***** EXERCISE DATA

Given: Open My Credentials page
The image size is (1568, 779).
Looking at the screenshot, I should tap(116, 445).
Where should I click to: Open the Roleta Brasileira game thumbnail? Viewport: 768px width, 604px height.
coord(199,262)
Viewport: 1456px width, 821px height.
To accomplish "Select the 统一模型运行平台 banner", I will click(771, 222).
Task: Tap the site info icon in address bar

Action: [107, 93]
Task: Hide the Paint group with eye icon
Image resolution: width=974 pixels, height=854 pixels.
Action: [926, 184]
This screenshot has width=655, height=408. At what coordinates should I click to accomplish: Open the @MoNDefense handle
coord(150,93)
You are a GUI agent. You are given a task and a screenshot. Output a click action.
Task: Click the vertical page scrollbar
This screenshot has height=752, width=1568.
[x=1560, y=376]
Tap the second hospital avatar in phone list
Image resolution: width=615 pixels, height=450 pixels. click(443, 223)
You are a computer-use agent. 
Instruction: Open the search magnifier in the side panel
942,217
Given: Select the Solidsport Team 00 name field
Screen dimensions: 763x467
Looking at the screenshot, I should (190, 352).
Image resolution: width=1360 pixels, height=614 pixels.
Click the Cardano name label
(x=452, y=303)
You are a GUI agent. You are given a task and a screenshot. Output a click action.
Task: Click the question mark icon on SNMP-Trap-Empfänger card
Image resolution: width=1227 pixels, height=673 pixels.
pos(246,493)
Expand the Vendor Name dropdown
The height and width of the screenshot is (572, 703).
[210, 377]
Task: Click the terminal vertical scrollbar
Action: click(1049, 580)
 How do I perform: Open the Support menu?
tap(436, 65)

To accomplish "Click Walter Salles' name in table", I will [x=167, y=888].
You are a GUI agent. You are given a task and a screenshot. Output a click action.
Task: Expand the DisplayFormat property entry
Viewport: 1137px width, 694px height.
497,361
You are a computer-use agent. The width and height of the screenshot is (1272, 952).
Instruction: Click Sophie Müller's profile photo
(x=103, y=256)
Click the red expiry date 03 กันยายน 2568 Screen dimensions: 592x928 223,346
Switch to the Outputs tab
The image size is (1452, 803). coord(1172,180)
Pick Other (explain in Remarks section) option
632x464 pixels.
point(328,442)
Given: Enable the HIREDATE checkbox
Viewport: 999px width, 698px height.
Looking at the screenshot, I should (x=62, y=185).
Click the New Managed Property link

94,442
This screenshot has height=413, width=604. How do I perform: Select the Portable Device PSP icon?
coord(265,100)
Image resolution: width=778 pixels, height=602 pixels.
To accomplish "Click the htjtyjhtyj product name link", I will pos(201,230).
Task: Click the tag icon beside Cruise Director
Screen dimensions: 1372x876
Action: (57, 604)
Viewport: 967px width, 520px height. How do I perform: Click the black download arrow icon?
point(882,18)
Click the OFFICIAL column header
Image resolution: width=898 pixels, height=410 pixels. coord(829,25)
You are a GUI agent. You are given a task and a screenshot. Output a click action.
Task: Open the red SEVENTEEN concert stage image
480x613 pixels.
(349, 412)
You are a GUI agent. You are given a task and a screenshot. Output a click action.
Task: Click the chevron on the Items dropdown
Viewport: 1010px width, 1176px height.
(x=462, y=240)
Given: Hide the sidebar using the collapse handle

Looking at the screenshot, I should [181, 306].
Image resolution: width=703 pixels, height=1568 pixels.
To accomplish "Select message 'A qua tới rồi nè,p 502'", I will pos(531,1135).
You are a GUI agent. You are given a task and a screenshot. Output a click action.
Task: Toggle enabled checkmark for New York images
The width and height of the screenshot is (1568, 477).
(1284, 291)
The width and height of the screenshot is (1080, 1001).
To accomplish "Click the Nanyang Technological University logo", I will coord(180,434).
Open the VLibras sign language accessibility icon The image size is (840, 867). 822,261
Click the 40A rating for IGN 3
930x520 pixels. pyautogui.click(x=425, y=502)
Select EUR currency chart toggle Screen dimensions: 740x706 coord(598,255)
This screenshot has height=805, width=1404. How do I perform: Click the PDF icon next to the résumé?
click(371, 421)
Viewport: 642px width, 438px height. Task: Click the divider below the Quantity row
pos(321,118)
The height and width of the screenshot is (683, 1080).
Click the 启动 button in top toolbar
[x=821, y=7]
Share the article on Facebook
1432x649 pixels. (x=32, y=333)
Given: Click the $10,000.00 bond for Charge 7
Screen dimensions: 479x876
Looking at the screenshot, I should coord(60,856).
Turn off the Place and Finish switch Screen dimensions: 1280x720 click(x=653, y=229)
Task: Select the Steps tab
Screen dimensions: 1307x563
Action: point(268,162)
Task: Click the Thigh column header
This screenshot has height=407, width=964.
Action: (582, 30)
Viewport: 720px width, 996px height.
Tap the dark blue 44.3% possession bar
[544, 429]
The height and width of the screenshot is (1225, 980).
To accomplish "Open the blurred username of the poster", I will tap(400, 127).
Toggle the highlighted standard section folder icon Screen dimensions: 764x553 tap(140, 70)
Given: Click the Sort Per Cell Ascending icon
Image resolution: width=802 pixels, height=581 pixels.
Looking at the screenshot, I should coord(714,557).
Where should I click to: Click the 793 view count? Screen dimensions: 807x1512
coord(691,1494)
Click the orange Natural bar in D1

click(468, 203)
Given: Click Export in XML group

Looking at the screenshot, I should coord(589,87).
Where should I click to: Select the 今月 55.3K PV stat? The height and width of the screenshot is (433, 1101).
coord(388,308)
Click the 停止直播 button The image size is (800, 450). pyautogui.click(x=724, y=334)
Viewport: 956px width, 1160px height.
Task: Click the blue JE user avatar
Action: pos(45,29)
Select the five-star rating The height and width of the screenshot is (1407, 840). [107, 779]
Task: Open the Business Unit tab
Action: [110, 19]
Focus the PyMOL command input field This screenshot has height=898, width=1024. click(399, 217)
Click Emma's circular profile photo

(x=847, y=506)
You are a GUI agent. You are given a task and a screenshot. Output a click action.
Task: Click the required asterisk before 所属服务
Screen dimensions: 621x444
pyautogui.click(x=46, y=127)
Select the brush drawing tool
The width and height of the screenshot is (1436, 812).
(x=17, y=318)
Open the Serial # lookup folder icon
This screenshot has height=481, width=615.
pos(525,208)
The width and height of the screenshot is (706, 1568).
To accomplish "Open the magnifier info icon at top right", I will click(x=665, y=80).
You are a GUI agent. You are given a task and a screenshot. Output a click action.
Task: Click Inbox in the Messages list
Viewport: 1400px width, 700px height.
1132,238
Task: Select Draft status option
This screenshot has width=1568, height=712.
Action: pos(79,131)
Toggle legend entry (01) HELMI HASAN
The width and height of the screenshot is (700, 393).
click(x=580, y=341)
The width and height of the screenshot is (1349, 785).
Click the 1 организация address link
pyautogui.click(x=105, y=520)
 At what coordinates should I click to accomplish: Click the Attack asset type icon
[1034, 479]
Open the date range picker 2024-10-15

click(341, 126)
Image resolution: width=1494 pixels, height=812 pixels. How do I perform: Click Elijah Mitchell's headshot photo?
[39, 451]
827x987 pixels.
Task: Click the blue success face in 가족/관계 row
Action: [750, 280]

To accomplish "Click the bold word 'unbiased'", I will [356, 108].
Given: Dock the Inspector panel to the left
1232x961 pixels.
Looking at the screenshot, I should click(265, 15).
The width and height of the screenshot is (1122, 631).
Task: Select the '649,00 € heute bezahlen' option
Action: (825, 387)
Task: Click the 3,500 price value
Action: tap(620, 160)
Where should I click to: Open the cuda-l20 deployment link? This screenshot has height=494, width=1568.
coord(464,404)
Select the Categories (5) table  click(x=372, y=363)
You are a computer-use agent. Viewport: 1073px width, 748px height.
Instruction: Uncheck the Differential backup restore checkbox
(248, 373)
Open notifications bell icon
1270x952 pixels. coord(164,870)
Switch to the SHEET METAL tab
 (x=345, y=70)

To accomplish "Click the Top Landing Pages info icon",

**********

### WORK TO BE COMPLETED
Reproduce every line above containing "computer".

### SOLVED PROBLEM
You are a computer-use agent. 
You are a computer-use agent. The width and height of the screenshot is (1272, 952).
You are a computer-use agent. Viewport: 1073px width, 748px height.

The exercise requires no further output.